Extracted records.
======
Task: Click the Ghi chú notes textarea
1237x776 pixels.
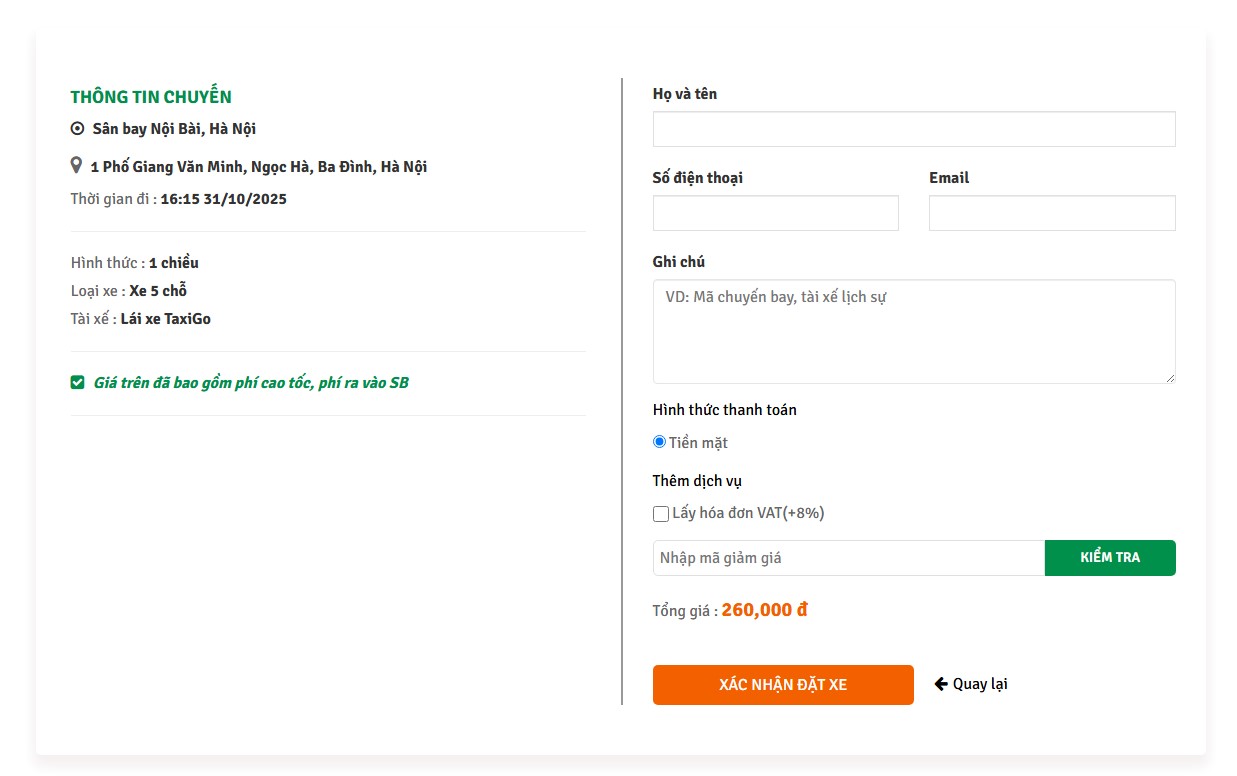Action: coord(913,331)
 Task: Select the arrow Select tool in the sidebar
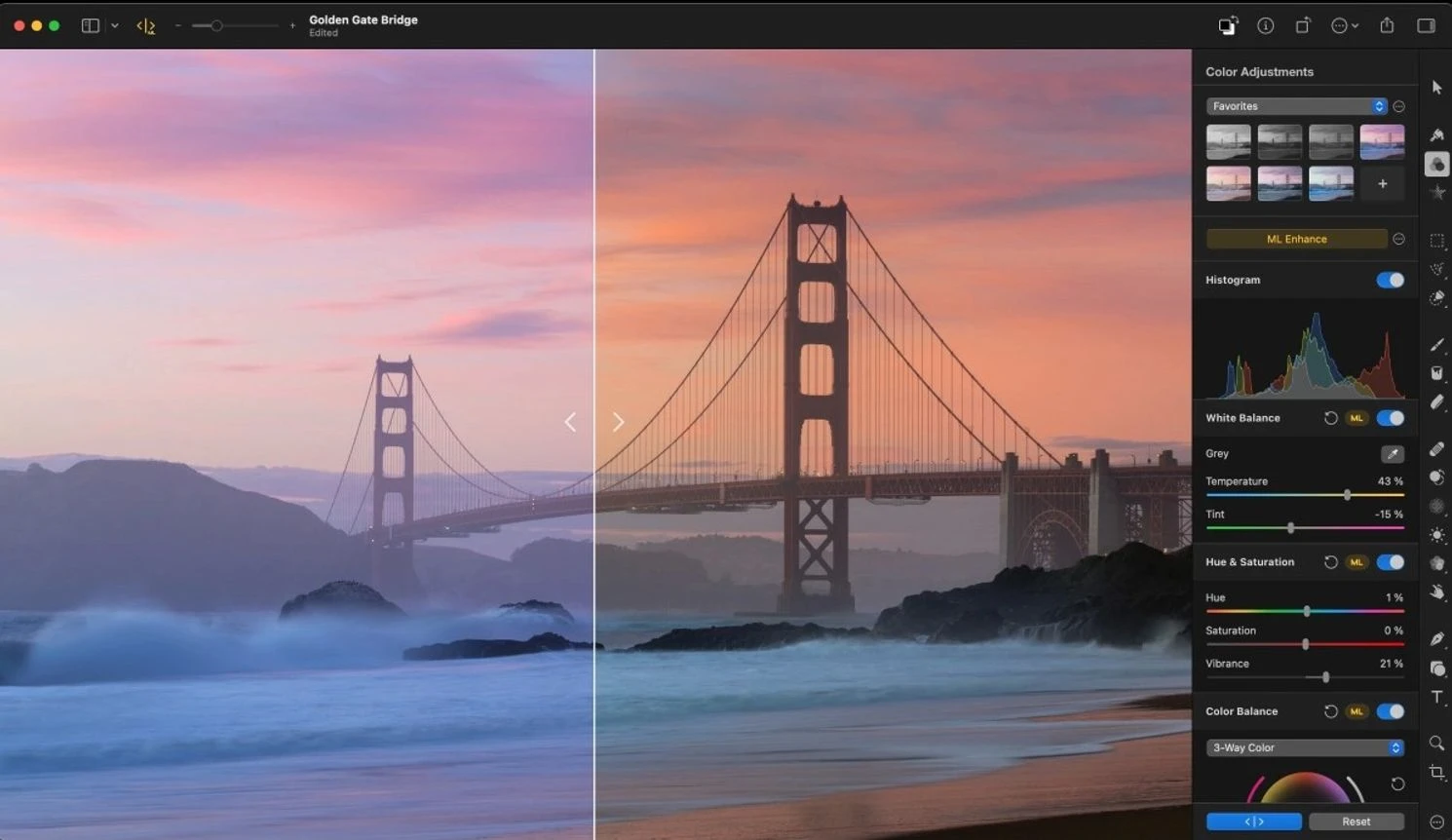pyautogui.click(x=1437, y=87)
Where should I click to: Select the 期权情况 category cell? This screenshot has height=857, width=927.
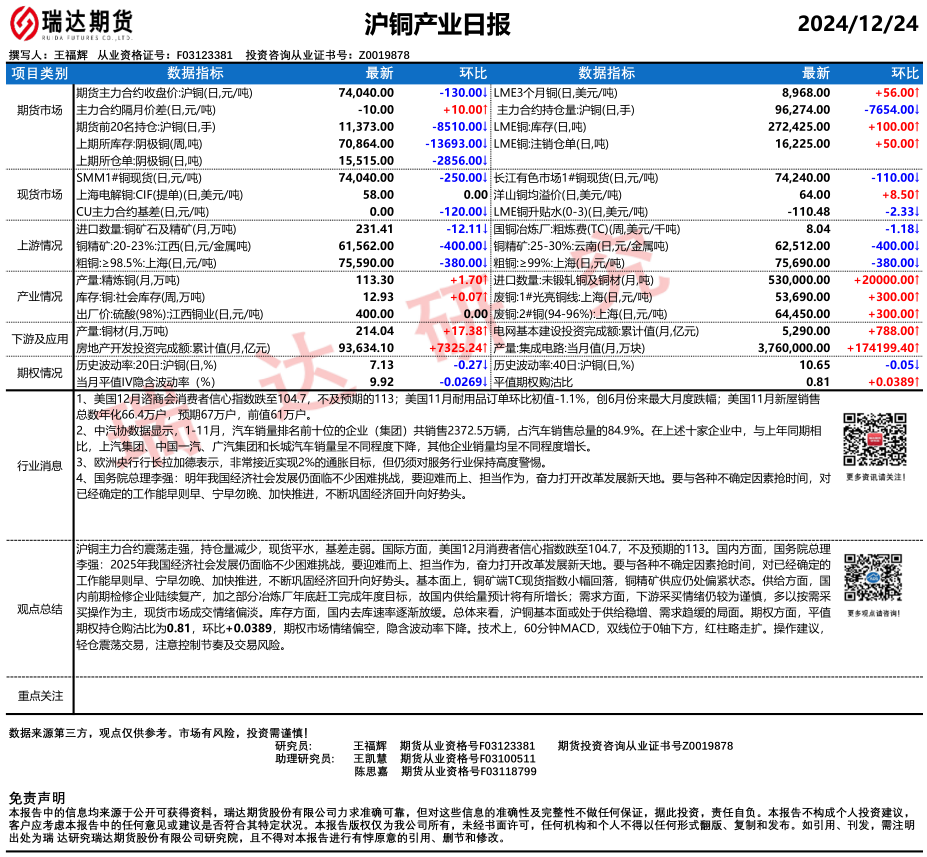pyautogui.click(x=40, y=373)
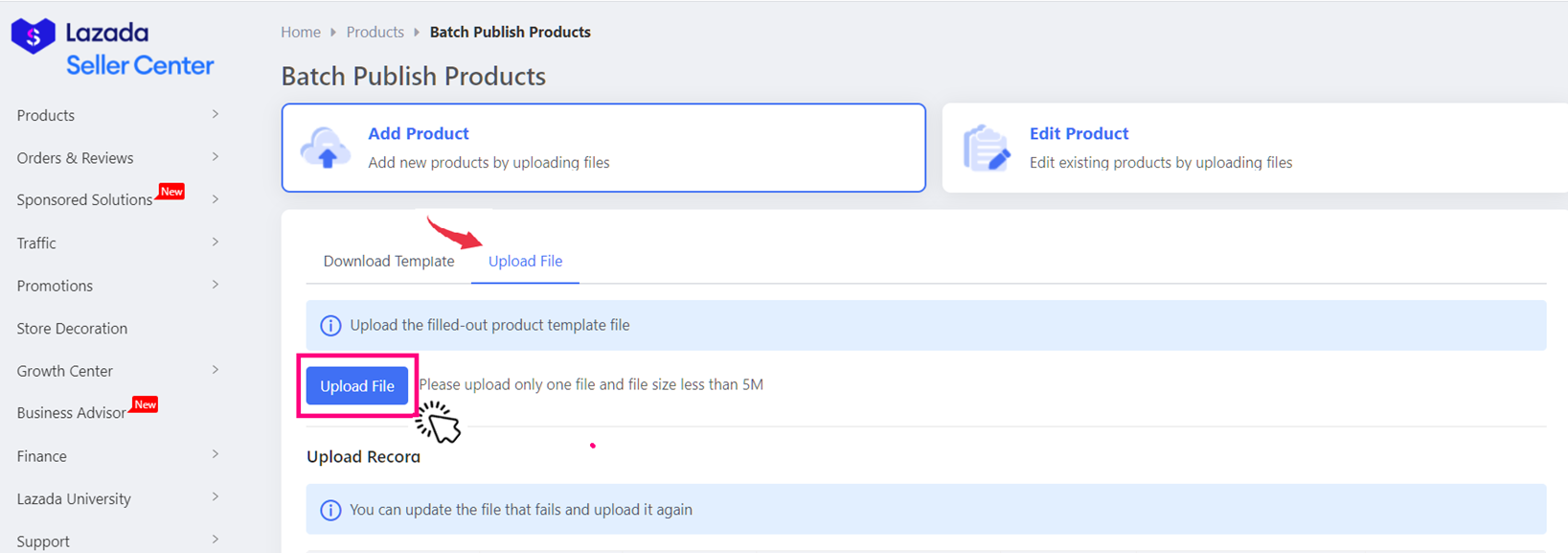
======
What needs to be done. Write out the records once more, exactly as they stand, with no images.

Result.
Task: Click the Ghi chú notes textarea
1237x776 pixels.
Action: coord(913,331)
 Task: Select the arrow Select tool in the sidebar
pyautogui.click(x=1437, y=87)
Where should I click to: Select the 期权情况 category cell? This screenshot has height=857, width=927.
pyautogui.click(x=40, y=373)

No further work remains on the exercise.